(Saved entries)
◇ ◇ ◇
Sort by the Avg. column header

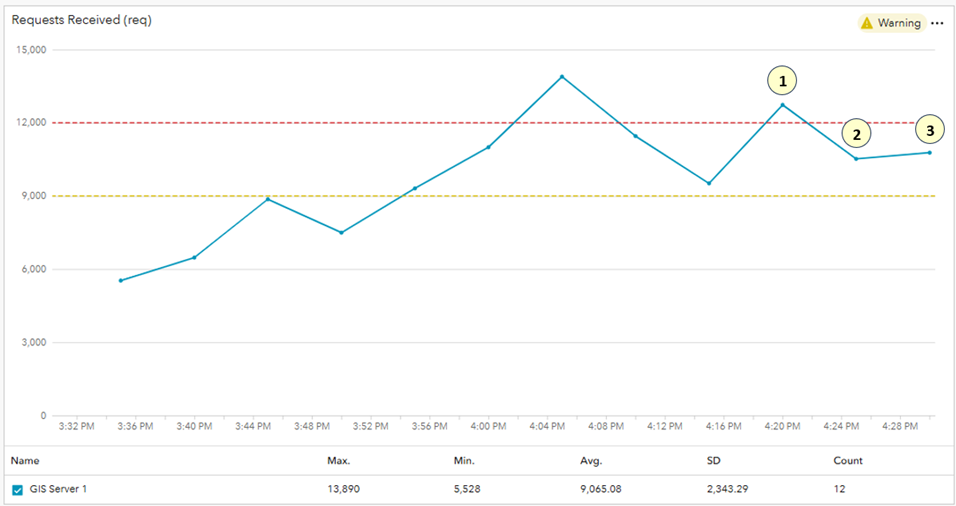(590, 461)
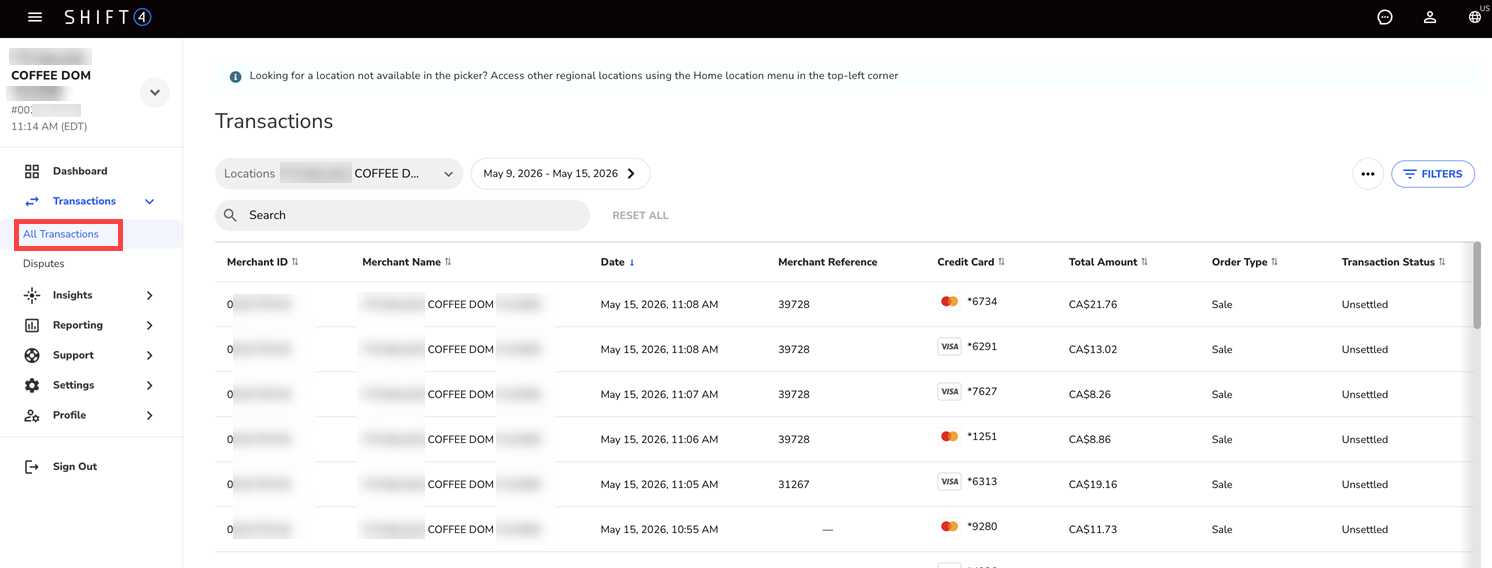Screen dimensions: 1492x568
Task: Click the FILTERS button
Action: 1433,174
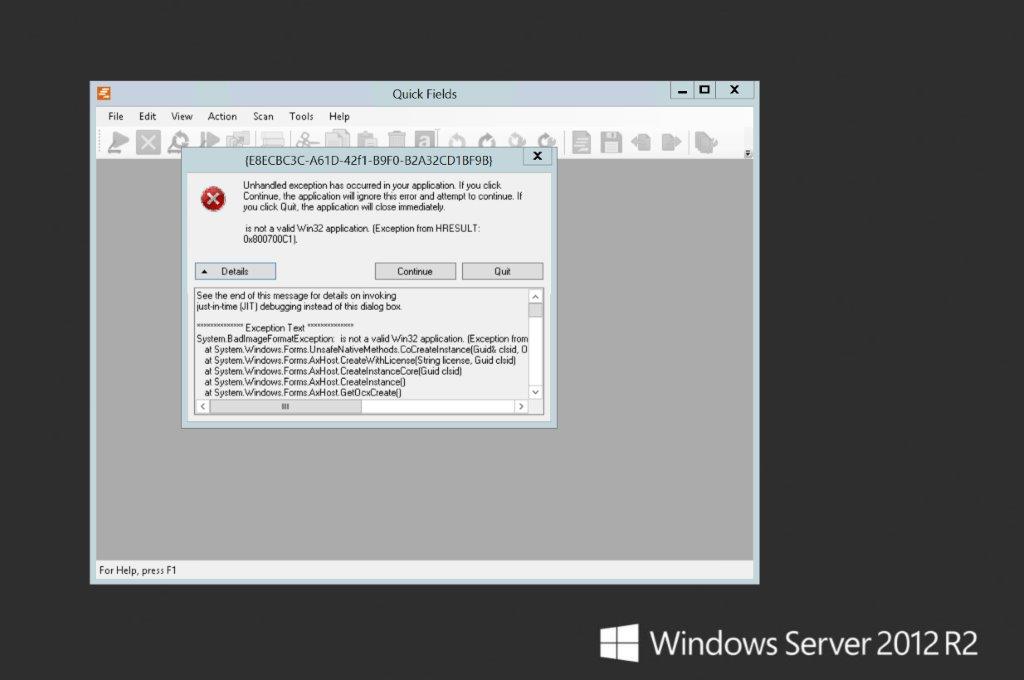Image resolution: width=1024 pixels, height=680 pixels.
Task: Click the trash can Delete toolbar icon
Action: [396, 142]
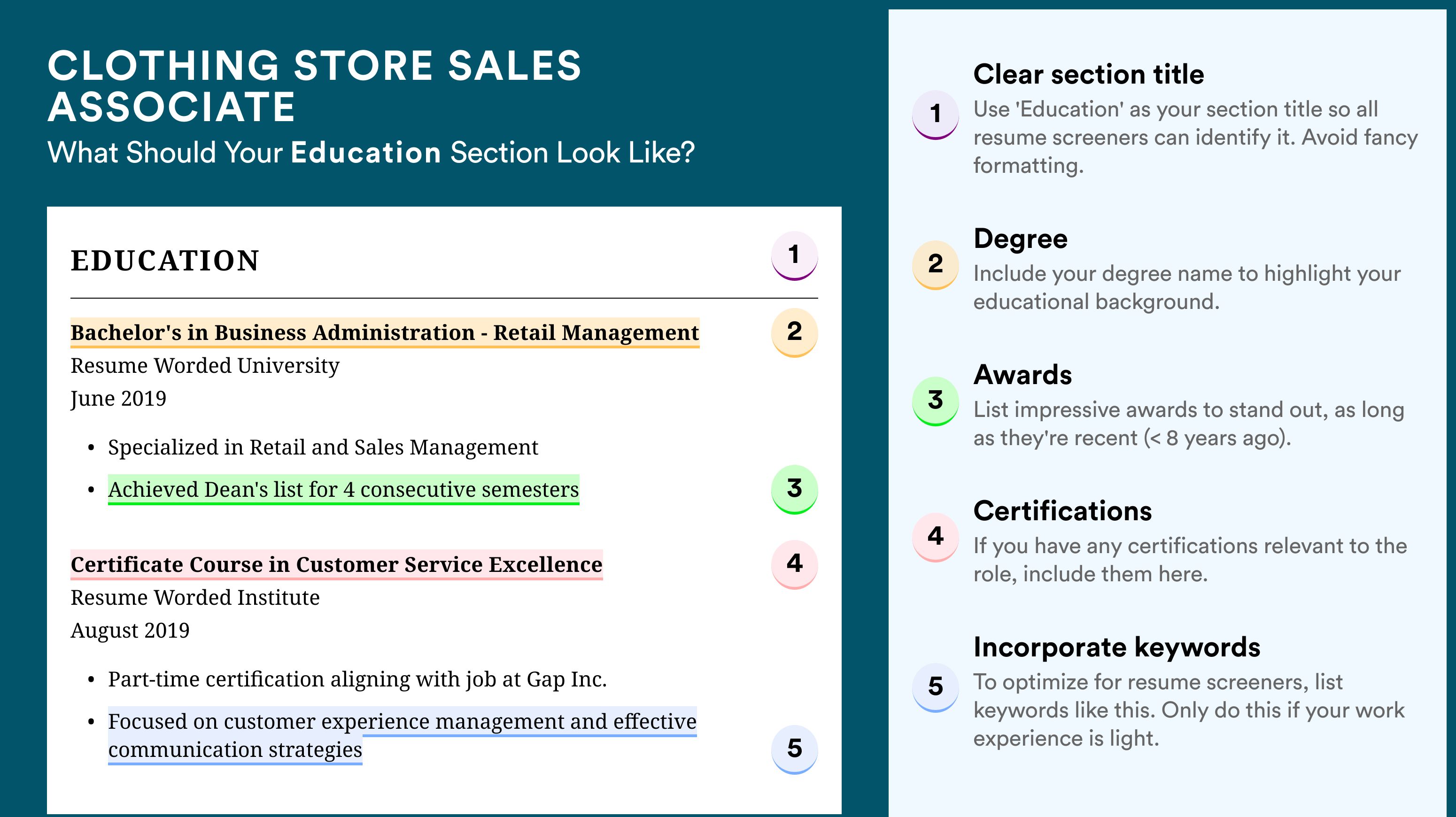The image size is (1456, 817).
Task: Click the number 2 badge next to Degree tip
Action: click(x=936, y=265)
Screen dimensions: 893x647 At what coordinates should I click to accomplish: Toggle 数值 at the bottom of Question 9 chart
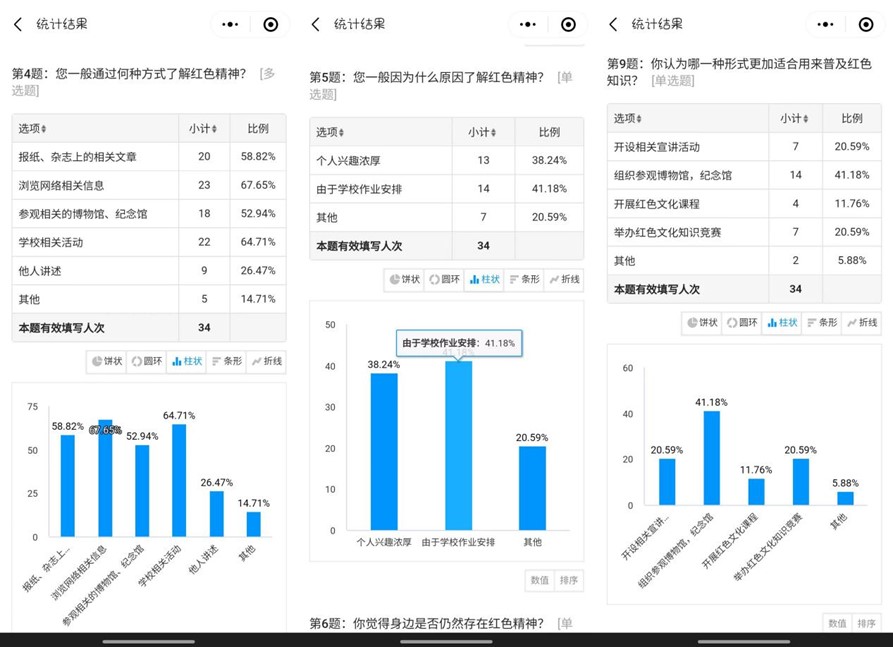(837, 622)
◇ ◇ ◇
WHAT IS NEEDED — Your task is a word-for-word transcription of the entries, leaving out all pictures.

RESULT OF THE EXERCISE —
Sort by the Avg. column header

(590, 461)
Screen dimensions: 1492x568
Task: Click the FILTERS button
Action: 1433,174
Image resolution: width=1024 pixels, height=680 pixels.
Task: Click the trash can Delete toolbar icon
Action: [396, 142]
The image size is (1456, 817).
Task: Click the number 2 badge next to Degree tip
Action: click(x=936, y=265)
Screen dimensions: 893x647 At what coordinates should I click to accomplish: Toggle 数值 at the bottom of Question 9 chart
(837, 622)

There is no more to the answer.